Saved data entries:

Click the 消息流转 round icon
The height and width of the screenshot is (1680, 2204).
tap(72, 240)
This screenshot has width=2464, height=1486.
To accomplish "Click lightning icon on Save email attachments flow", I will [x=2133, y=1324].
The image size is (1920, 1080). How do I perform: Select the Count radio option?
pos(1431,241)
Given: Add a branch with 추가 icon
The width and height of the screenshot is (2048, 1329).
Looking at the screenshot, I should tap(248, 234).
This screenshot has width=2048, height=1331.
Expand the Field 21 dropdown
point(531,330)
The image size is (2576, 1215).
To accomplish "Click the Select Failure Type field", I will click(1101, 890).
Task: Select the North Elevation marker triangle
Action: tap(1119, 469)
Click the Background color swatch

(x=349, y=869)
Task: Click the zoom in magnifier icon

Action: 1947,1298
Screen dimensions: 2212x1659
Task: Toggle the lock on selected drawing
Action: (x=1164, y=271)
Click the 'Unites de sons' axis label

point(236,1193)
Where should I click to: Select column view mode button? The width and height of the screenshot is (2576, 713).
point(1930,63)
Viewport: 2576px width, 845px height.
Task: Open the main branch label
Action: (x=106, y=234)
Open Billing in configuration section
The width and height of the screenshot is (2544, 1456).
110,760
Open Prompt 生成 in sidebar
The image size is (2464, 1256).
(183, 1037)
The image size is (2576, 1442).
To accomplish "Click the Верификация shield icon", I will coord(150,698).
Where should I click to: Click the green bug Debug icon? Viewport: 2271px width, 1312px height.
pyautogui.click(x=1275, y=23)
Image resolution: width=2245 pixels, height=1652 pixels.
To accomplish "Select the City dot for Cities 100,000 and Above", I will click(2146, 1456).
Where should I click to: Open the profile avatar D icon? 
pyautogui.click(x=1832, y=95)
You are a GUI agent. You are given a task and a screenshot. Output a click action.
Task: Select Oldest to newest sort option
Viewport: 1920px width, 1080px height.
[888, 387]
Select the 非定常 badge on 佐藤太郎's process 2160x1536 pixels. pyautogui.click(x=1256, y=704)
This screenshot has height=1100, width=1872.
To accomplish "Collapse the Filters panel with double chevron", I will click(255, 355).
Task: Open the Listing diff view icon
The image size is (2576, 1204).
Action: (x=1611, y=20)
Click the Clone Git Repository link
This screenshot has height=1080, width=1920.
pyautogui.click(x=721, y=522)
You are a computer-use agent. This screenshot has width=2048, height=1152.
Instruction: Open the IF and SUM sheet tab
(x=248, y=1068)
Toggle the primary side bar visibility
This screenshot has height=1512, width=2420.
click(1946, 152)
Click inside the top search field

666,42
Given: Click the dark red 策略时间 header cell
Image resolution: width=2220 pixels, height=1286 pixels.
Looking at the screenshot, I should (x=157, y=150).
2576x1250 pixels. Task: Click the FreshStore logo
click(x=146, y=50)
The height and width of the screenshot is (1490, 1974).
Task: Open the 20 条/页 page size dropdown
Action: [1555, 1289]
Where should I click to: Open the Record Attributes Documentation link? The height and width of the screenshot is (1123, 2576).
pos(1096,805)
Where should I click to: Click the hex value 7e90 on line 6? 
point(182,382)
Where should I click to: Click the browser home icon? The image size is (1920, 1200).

To do —
All lines from the one that holds "This screenshot has height=1100, width=1872." through the end of the records are to be returned exactly, including both boundary lines, and no others.

Response to the task —
This screenshot has height=1100, width=1872.
To accomplish "Collapse the Filters panel with double chevron", I will click(255, 355).
Task: Open the Listing diff view icon
The image size is (2576, 1204).
Action: (x=1611, y=20)
Click the Clone Git Repository link
This screenshot has height=1080, width=1920.
pyautogui.click(x=721, y=522)
You are a computer-use agent. This screenshot has width=2048, height=1152.
Instruction: Open the IF and SUM sheet tab
(x=248, y=1068)
Toggle the primary side bar visibility
This screenshot has height=1512, width=2420.
click(1946, 152)
Click inside the top search field

666,42
Given: Click the dark red 策略时间 header cell
Image resolution: width=2220 pixels, height=1286 pixels.
Looking at the screenshot, I should (x=157, y=150).
2576x1250 pixels. Task: Click the FreshStore logo
click(x=146, y=50)
The height and width of the screenshot is (1490, 1974).
Task: Open the 20 条/页 page size dropdown
Action: [1555, 1289]
Where should I click to: Open the Record Attributes Documentation link? The height and width of the screenshot is (1123, 2576).
pos(1096,805)
Where should I click to: Click the hex value 7e90 on line 6? 
point(182,382)
Where should I click to: Click the browser home icon? The image size is (1920, 1200).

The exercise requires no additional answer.